[INSTRUCTION]: Convert the records below into a JSON list of strings, one string per line with blank lines omitted, beginning at the line that has "1568x616 pixels. How" and stopping after the line that has "pos(145,199)".

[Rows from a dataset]
------------------------------------

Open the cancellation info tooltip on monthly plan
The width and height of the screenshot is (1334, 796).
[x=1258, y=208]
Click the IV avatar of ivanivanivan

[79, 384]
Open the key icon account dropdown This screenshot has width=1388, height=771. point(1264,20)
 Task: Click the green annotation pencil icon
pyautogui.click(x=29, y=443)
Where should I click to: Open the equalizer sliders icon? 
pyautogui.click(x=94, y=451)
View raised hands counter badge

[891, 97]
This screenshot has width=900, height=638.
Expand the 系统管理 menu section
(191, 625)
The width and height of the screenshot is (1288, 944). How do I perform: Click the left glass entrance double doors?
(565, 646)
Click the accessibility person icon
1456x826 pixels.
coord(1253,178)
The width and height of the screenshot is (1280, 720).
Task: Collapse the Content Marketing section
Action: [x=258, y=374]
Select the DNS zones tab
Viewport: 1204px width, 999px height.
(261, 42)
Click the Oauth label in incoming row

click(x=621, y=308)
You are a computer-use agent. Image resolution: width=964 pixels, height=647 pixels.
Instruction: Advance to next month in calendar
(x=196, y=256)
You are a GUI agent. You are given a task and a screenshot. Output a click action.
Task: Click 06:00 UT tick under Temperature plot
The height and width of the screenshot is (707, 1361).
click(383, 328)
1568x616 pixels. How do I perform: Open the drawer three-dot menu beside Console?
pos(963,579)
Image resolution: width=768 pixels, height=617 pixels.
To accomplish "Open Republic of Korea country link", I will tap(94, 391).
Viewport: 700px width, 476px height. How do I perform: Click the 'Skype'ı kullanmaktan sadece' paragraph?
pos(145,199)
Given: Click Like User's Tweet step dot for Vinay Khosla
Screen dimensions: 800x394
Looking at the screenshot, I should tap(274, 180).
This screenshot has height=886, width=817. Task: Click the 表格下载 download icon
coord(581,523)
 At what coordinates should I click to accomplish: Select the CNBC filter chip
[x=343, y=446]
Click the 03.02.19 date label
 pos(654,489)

------------------------------------

[EXPECTED OUTPUT]:
[
  "1568x616 pixels. How do I perform: Open the drawer three-dot menu beside Console?",
  "pos(963,579)",
  "Image resolution: width=768 pixels, height=617 pixels.",
  "To accomplish \"Open Republic of Korea country link\", I will tap(94, 391).",
  "Viewport: 700px width, 476px height. How do I perform: Click the 'Skype'ı kullanmaktan sadece' paragraph?",
  "pos(145,199)"
]